I'm currently dealing with weight loss and even when I'm not in pain I'm struggling to eat because I have orthodontic braces in which are making my mouth very sore. So the old stares and whispers are back. Tonight my stomach feels like its tearing itself to shreds and I can't take any of my decent pain killers because of my fibromyalgia meds.

I've recently been taken off sick pay and allowed to start applying for jobs, but that was before this new flare had really started, and now I'm worried that it'll affect my health assessment for university. If I fail this one it will be the third year in a row that I've missed going because of crohns, the first year I had to leave after just 2 1/2 months and the second I failed the health assessment. I don't know what I would do if I failed again.

I know that there are people worse off than me, but I can't remember a day since I was 12 where I've not felt ill or had some new diagnosis to get used to. It feels like every time I get used to one thing another comes out of the blue to knock me back down.

Sorry for the negativity, just needed to get it off my chest.


Forum Monitor
Hey valleysangel. Sending you my support. I really hope school works out for you this year. You have so much to offer.


I'm so sorry. It's a really painful time to have IBD because these fad dieters send a really insidious message about how serious our illness is. It invites comparison to mild food allergy in the public mind and implies we made ourselves sick. It's really subtly poisonous to generating positive awareness and makes people with CD feel insanely guilty because it's like "The Secret" of IBD except with more blood and mucous and bathroom accidents. Once it passes our lives will get easier I think.


Staff member
Thanks DJW

Orchid- I couldn't agree more with that, people see us pushing food around or not eating with everyone else and assume we must be on one of those diets. I don't know if you've heard, but in the last couple of days there have been reports in the media in the UK saying that junk food causes IBD and some reports apparently go as far as saying we bring it on ourselves. A lot of us have joined together to take over social media and correct misleading posts.

I think it's really sad that we are made to feel guilty because of a condition that none of us asked for and to a certain extent can't control. We need to break through the stigma of it being a 'bathroom disease' and allow conversations about the disease and it's symptoms to happen more freely.

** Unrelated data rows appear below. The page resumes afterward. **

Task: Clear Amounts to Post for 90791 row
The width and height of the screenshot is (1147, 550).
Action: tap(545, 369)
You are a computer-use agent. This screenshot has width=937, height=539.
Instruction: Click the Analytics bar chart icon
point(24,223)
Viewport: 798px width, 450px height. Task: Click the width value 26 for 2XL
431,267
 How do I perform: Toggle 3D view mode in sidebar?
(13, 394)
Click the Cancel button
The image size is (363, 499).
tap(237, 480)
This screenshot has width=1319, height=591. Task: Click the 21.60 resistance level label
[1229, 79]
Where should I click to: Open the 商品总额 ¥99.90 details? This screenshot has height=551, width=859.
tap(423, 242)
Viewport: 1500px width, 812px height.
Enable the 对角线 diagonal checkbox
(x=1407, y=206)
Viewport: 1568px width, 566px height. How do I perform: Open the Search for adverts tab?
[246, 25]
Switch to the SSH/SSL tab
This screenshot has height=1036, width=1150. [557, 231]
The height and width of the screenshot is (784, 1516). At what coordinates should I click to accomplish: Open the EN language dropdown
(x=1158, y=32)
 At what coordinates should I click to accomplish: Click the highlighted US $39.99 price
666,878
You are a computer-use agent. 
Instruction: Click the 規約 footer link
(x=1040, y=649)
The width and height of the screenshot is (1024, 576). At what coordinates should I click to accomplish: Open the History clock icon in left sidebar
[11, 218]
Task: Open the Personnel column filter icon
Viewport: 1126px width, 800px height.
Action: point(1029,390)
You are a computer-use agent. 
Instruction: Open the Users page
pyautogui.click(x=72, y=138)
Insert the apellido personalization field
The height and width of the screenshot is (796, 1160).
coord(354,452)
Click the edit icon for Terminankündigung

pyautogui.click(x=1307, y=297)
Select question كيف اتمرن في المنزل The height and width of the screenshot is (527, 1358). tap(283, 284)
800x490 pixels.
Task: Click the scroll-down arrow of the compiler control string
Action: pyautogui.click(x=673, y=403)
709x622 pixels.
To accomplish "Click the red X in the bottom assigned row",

I'm thankful that the course I am hopefully going to be starting will be a nursing course and all the lecturers will be qualified nurses. They all have a good understanding of crohns so I won't have to worry about misinformation causing them to think I'm responsible. As for the other students, if they are swayed that easily by the media then I'm not interested in their opinions of me anyway. I just really hope I get well enough to get through my medical assessment and start living again.


Forum Monitor
No need to apologize for venting.CD sucks enough without misleading and wrong information from the press.Sending you good thoughts on passing your next test.Third time's a charm.Don't let the bastards get you down.
You are in the hospital?! I am really sorry, Valleysangel- and here things were finally looking up for you! Hang in there...my fingers are crossed that you will still be able to start University. Feeling isolated is not fun, and being alone all day has got to be awful for you. I am sending healing thoughts and hugs, and am also wondering what they are giving you for your fibromyalgia.


Staff member
Thanks guys

Fozheart - yes, I was sent here Friday night, allowed home with steroids and pain meds so I could have a decent meal and told I had to come back the next day and be admitted if I got any worse, so I came back Saturday and got admitted.

Hopefully I'll be seeing my original surgeon today if the weekend consultant has contacted him, which would be nice as he has his head screwed on the right way around. I'm being given amitriptyline for the fibromyalgia, which so far seems to be working well, I'm sleeping much better (well I was until the past couple of nights) and my joint pain is far controllable. I've been told while I'm here that I can still take cocodamol or tramadol with it if I need to as well, which I hadn't known before hand.